Each proposals was assigned to three commissioners, including at least one physician, for review against 10 criteria:
- Scope of proposed PFPM (high priority)
- Quality and cost (high priority)
- Payment methodology (high priority)
- Value over volume
- Flexibility
- Ability to be evaluated
- Integration and care coordination
- Patient choice
- Patient safety
- Health information technology
While each proposal met a few of the criteria, none met all three high priority criteria and none were recommended for approval by its preliminary reviewers; however, after committee deliberation, two received provisional recommendation.
“We are recommending the two models for small-scale testing,” PTAC Vice-Chairman Elizabeth Mitchell said in an interview. “Even though we think they are very good ideas, we know that more experience and evidence is required before they may be ready.”
The two models that got the limited recommendation were
- Project Sonar, submitted by the Illinois Gastroenterology Group and SonarMD, a web-based platform that queries patients with inflammatory bowel disease monthly to determine which are in need of more hands-on care.
- APM, submitted by the American College of Surgeons, an episode-based payment model that uses claims data but expands on existing CMS value-based models by not requiring hospitalizations. It creates an episodic payment using outpatient settings, including acute and chronic care.
The COPD [chronic obstructive pulmonary disease] and Asthma Monitoring Project (CAMP), a smartphone app to remotely monitor and guide treatment of patients with asthma and chronic obstructive pulmonary disease, was not recommended. It was submitted by Pulmonary Medicine, Infectious Disease and Critical Care Consultants Medical Group of Sacremento, Calif.
PTAC has received more than 20 letters of intent from physicians and aims to hold another round of public hearings in September to determine their usefulness.
“I think it is very safe to say that our whole committee has been really gratified with the level of interest and engagement,” said Ms. Mitchell, president and CEO of Network for Regional Healthcare Improvement in Portland, Maine. The volume of applications “underscores the level of interest from the field. The entire reason PTAC was established was to get those good ideas from practicing physicians and others who are identifying better ways to deliver care but are facing barriers in the current payment system.”
She offered advice to those who are contemplating submission of a payment model.
“Really understand the criteria and review the request for proposals,” she said. “I think the committee lays out what we are looking for in terms of information, and we are hoping that it is really straight forward.”
She also stressed that successful models need to work broadly. “We are not talking about something that works for a single practice,” she said. “We are talking about models that are ready for inclusion in the whole CMS portfolio. It is helpful if there is experience to draw from that informs our deliberations, but we recognize that, in some cases, there has not been the opportunity to test these models broadly.”
Most of all, the highest priority when it comes to the models is related to quality of care and cost.
“We are not soliciting models that are essentially tweaks to fee-for-service. We are looking for changes that cannot be made without a new method of payment,” she said, adding that the models “have to either reduce cost while maintaining quality or improve quality without raising cost.”
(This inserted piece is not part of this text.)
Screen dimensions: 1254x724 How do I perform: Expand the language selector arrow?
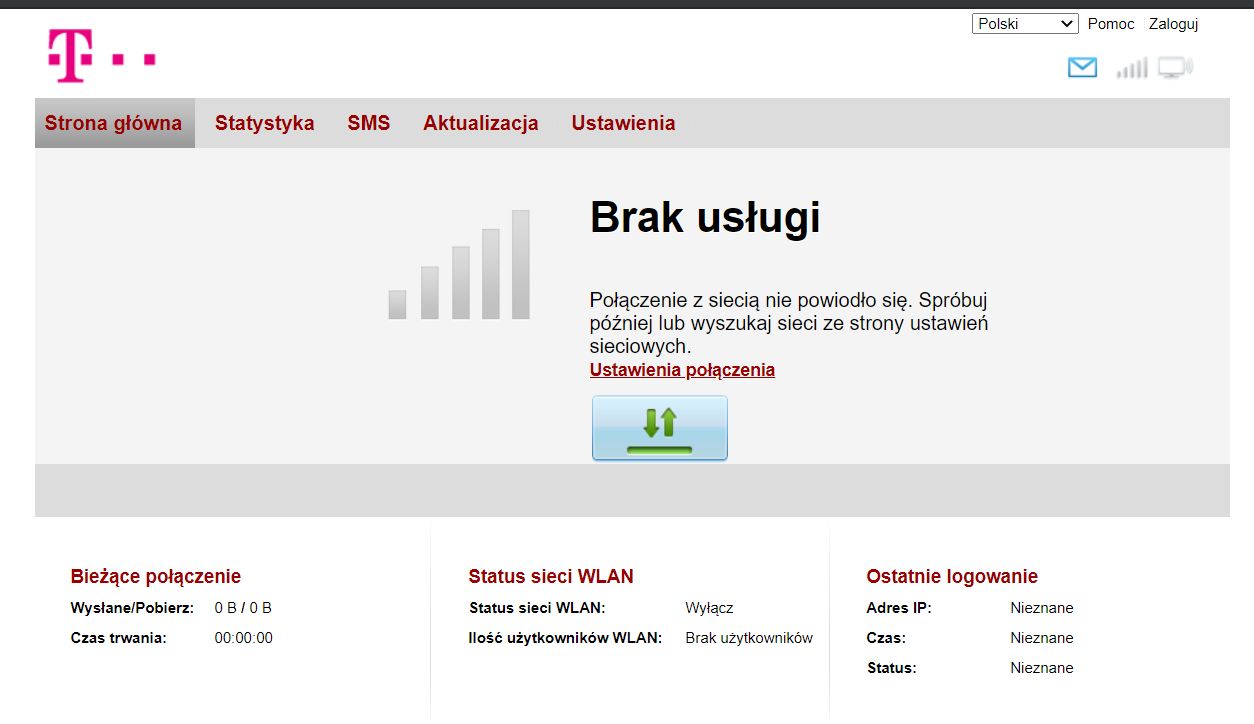pyautogui.click(x=1067, y=23)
Meeting transcripts and video are posted online and can help potential applicants see how the committee came to its recommendations.
“The committee does not deliberate on the proposals except in public,” Ms. Mitchell said. “So, those public meetings were the first time we had deliberated on any of the proposals we have considered. The preliminary review teams have discussed it [in depth], but the full committee can only deliberate in public.”